### Given instruction:
Write out every one of the entries below word for word, but leave out the pictures.

### Source records:
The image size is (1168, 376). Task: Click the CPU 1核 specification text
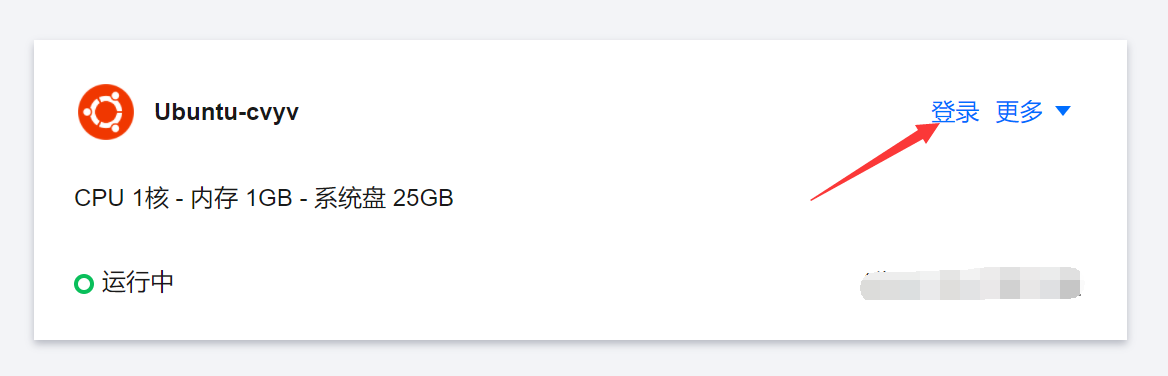122,199
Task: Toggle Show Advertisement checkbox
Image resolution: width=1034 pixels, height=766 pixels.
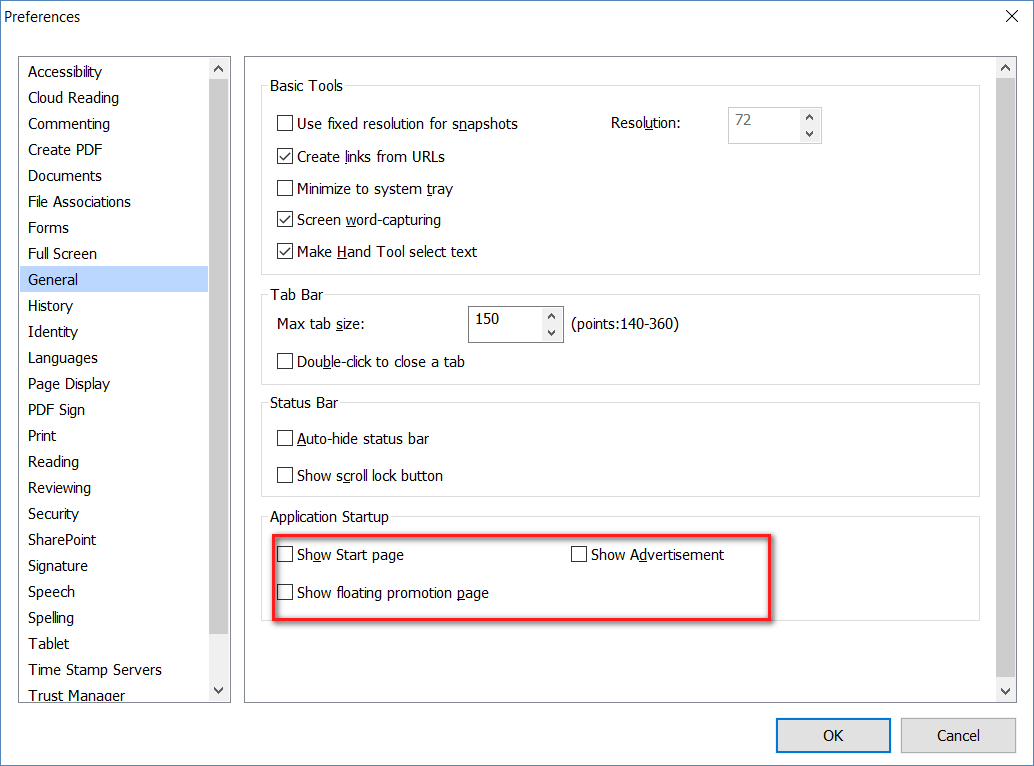Action: (x=579, y=554)
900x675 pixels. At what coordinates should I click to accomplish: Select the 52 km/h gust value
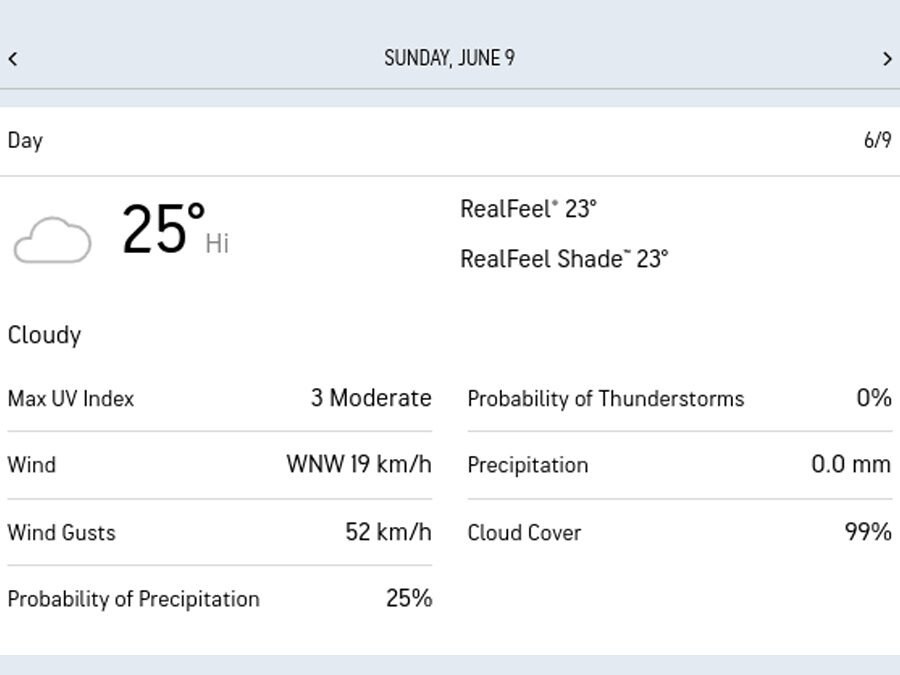388,532
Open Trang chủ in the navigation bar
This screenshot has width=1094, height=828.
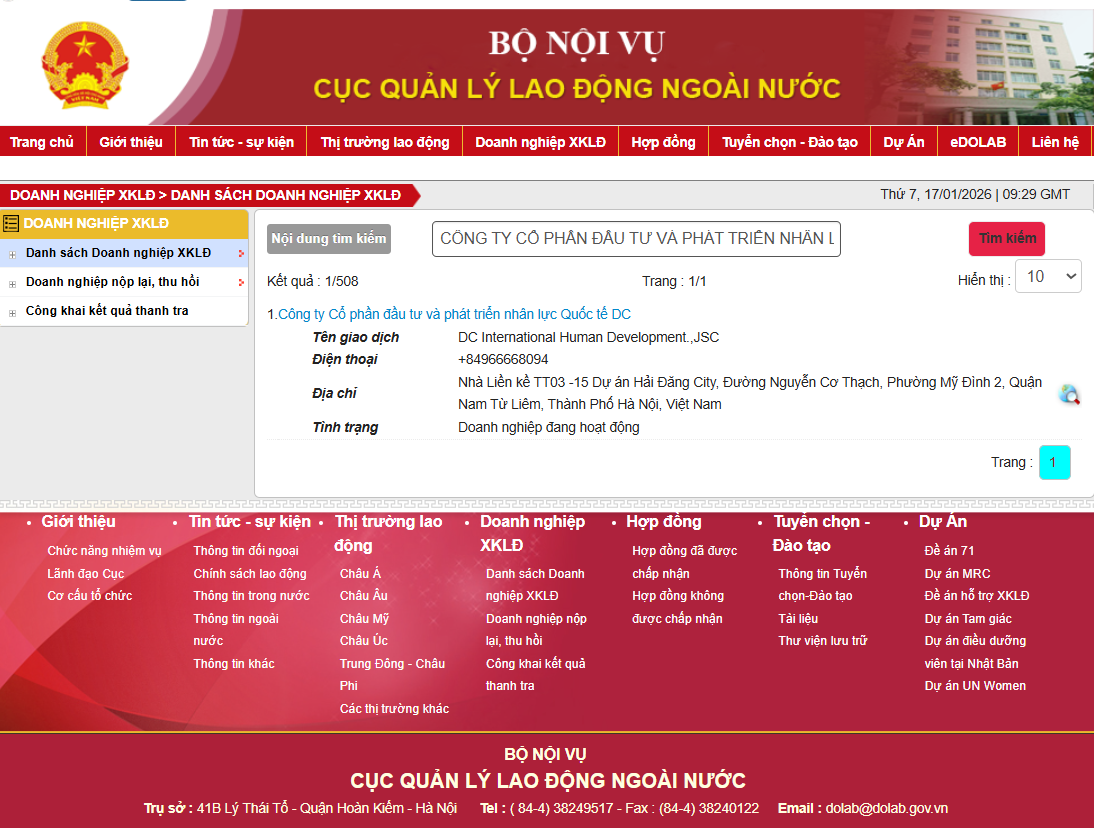tap(42, 142)
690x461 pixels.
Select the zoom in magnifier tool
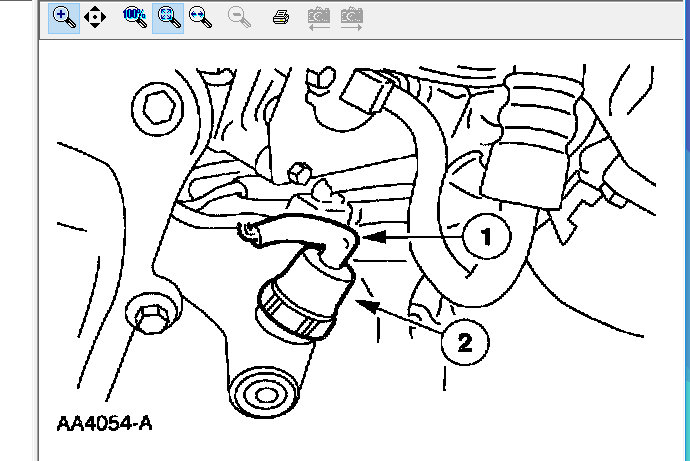point(64,18)
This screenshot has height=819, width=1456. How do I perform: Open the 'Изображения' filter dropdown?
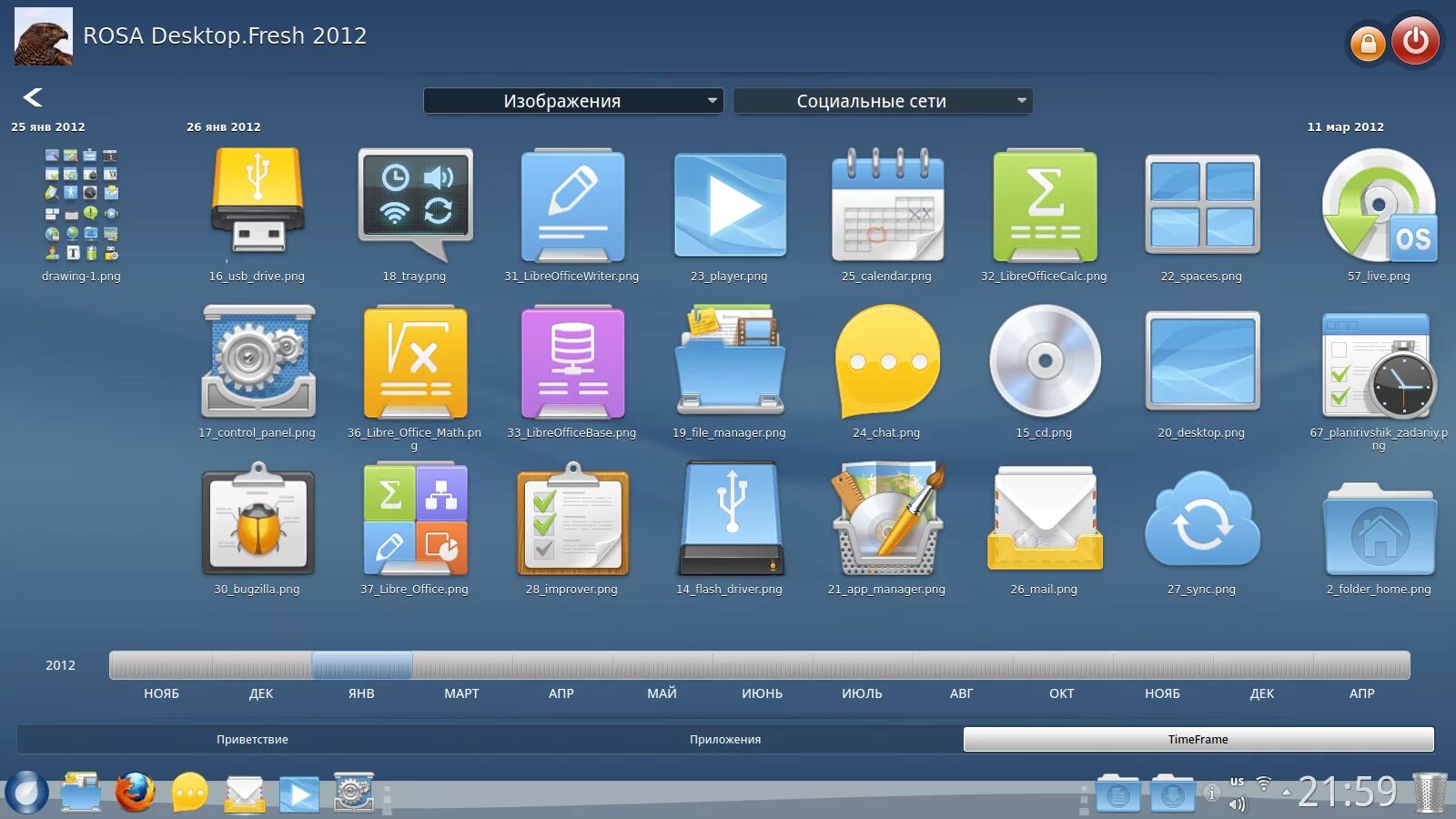(x=572, y=100)
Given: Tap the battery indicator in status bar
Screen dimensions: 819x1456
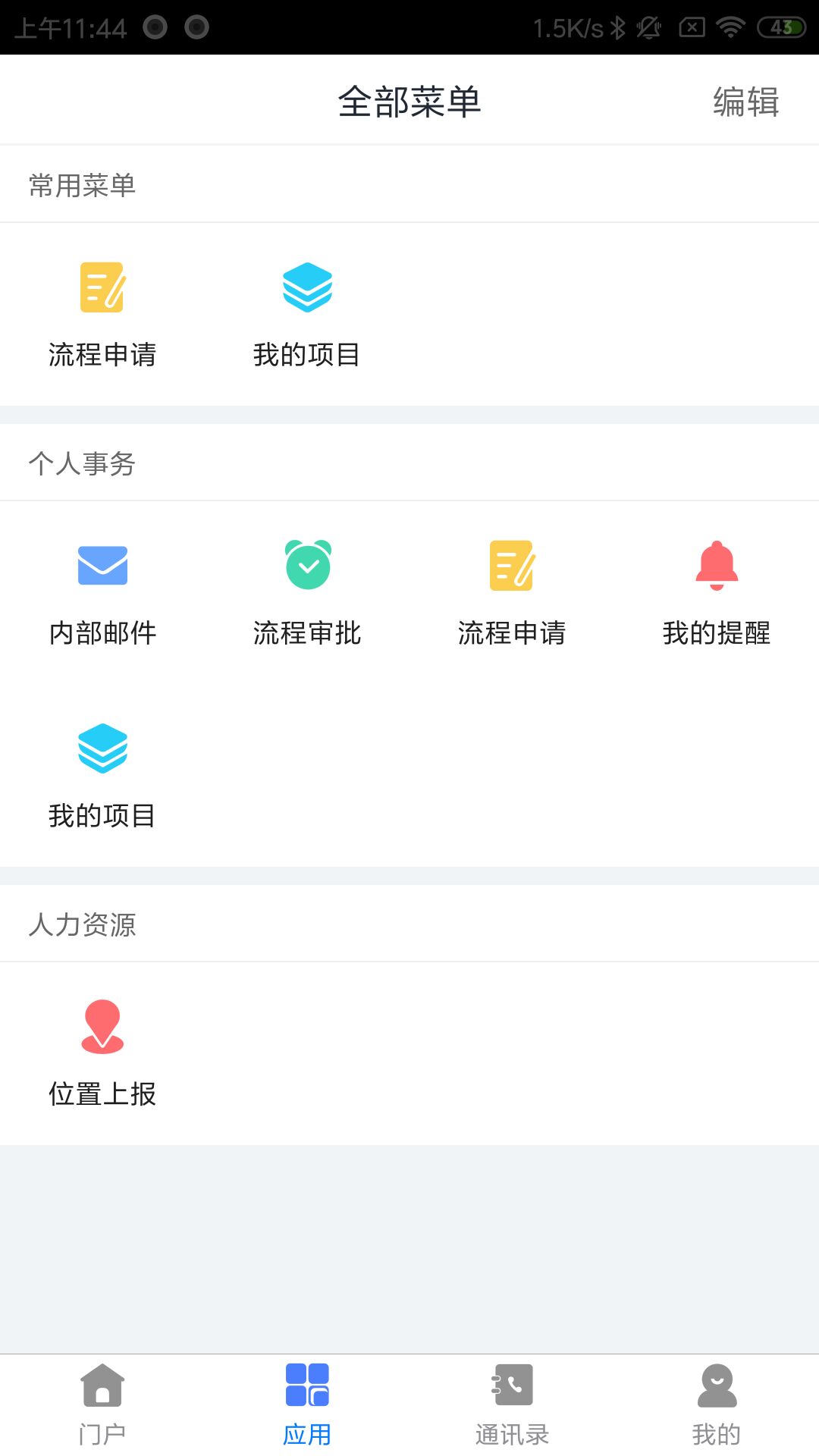Looking at the screenshot, I should 781,28.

### Solution for this task:
The image size is (1168, 376). Task: Click the CPU 1核 specification text
122,199
Task: Toggle Show Advertisement checkbox
Image resolution: width=1034 pixels, height=766 pixels.
Action: (x=579, y=554)
900x675 pixels. At what coordinates should I click to accomplish: Select the 52 km/h gust value
388,532
Open Trang chủ in the navigation bar
This screenshot has width=1094, height=828.
tap(42, 142)
690x461 pixels.
Select the zoom in magnifier tool
point(64,18)
This screenshot has height=819, width=1456. How do I perform: Open the 'Изображения' filter dropdown?
(x=572, y=100)
Given: Tap the battery indicator in status bar
Screen dimensions: 819x1456
Looking at the screenshot, I should 781,28.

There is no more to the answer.